Please Help! The tank is just cloudy. I thought it was the filter, but have rinsed and cleaned what was in supplied with the kit, the filter is just a Top Fin 10 Power Filter, and a Top fin heater. I am not sure what i should do or why my tank is cloudy!


----------



## JohnnyD44 (Dec 5, 2008)

did you let your tank cycle before adding anyfish? if you didnt you are in for several water changes until the tank is established

how much do you feed your fish? cloudy water can sometime come from overfeeding your fish...you shouldn't feed your fish more than they can handle for one serving. 

You probbaly want to do a 10% to 20% water change daily to get your nitrates under control(caused from over feeding or lack of water changes, as mentioned above) 

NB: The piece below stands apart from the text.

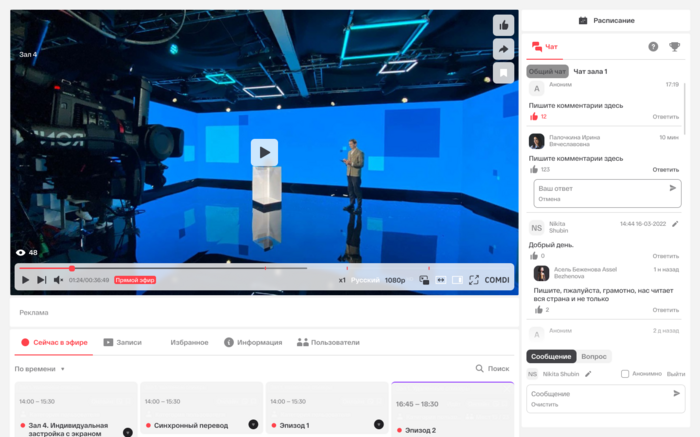Viewport: 700px width, 437px height.
Task: Click the thumbs-up like icon on the video
Action: click(x=504, y=25)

can you get a reading of your water? you'd be wise to pick up an API Master Liquid test kit, about $24.99 online.


----------



## aunt kymmie (Jun 2, 2008)

I recall reading that the aloe in the Stress Coat can cause water to be cloudy. Just what I read, don't know if it's true or not. :-?


----------



## JohnnyD44 (Dec 5, 2008)

i use stress coat all the time and i've never had cloudy water....but maybe I'm just lucky!!!


----------



## iamntbatman (Jan 3, 2008)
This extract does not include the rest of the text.